Just in time, too — elections are next week, down south here!

But in fact, it's only 18 years ago, not 18 years of trade-practice. I was a full-time undergrad student through a significant chunk of these years, during my 20s — seven (!) to be exact. There were several years of drywall-finishing (a lot of very long work-days, incidentally, & often six days/week, since I was never very fast by finishers' standards) before college, and I've done a lot of drywall & plaster repair since then, during & after college — but it's been mixed in with some variety of other occupational pursuits along the way. Among the capacities I've employed in my work now for several years, though, drywall & related technique are still key. This week, in fact, I'm serving as mud man on a sort of renovation job (for, I should mention, one of those young men, now a contractor in his early 40s, whom I began in drywall alongside in 1988).

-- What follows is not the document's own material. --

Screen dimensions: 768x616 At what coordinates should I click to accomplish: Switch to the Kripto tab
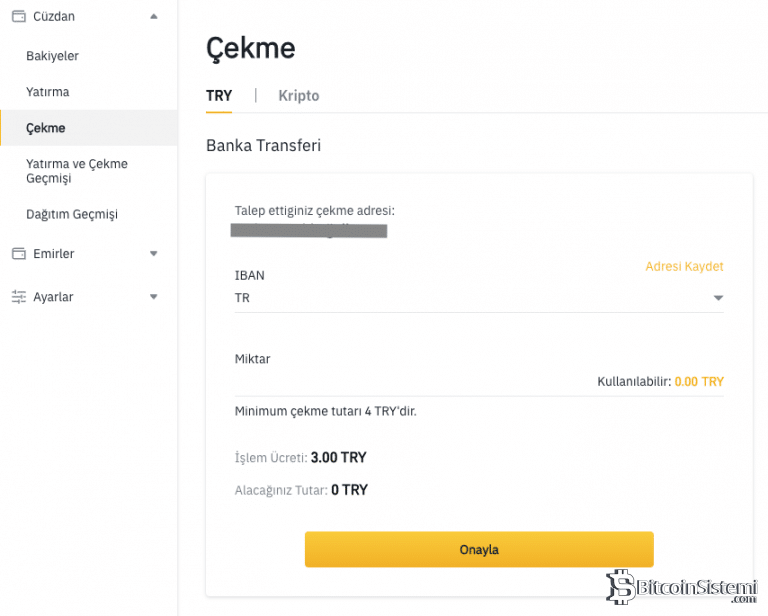(x=299, y=96)
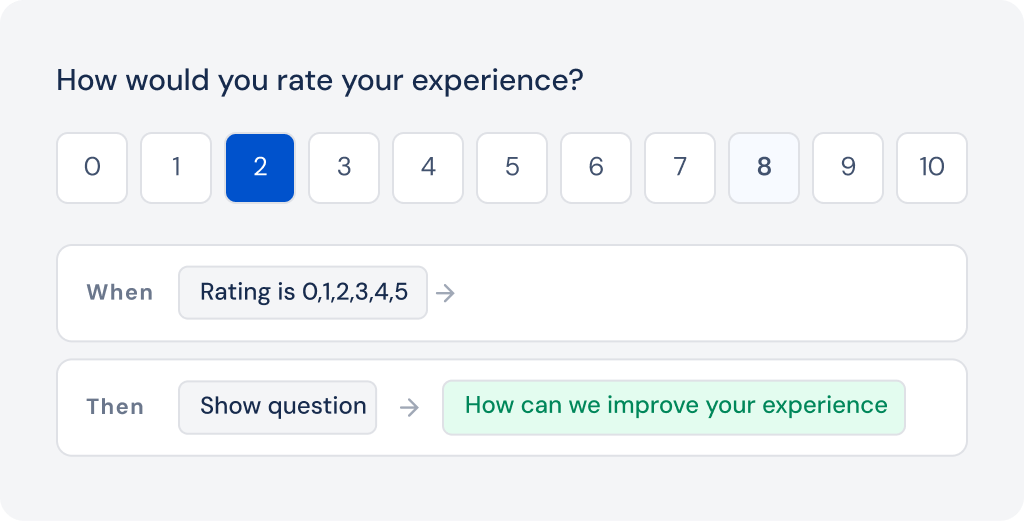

In any case, that word 'trade' really ought to be examined at length sometime. Its long-established sense & connotations in common use, if not necessarily the word itself, are quite misleading in contemporary context, to my thinking. We're a long, long way from the days of apprentices, journeymen, & masters in the building business — not that you can't find any remnants of that order of things or the meanings implied, but that the way building actually happens has increasingly little to do with the roles of trades historically so developed. What were once tradesmen's skills apply less & less to the facts of getting buildings built — we really employ installers in construction, not carpenters, masons, &c. Deep development of skills thought to add up to making one a master or a 'builder', under the rubric of this or that 'trade', seems to be more & more impracticable, in virtue of the economics & technology of building, and can be pretty hard to come by, as I've observed things. Trade employment, in other words, isn't a route toward mastery but mainly toward facility along narrow lines. 'Mastery' in a complete sense tends to be analyzed & its aspects portioned to other job roles come to by separate paths. (There are some regional differences in how the trades have been carried on, though, at least in residential work — that's my sense, anyway, mostly through reading. The shift in culture perhaps isn't equally evident everywhere.) I suppose this line of criticism/inquiry, finally, runs somewhat beyond building — industry in general is the field in view, in some sense.

 
At 11/02/2006, Blogger Whisky Prajer said...

I should also tip my hat to you for being a mud man. Of all the trades, that's the one I'd go out of my way to avoid (yep: I'd choose plumbing over drywall).

 
At 11/02/2006, Blogger paul bowman said...

You and a lot of other people. Drywall/plaster is dirty, frequently monotonous work. (That's not to say there's nothing at all to be appreciated about it, however.)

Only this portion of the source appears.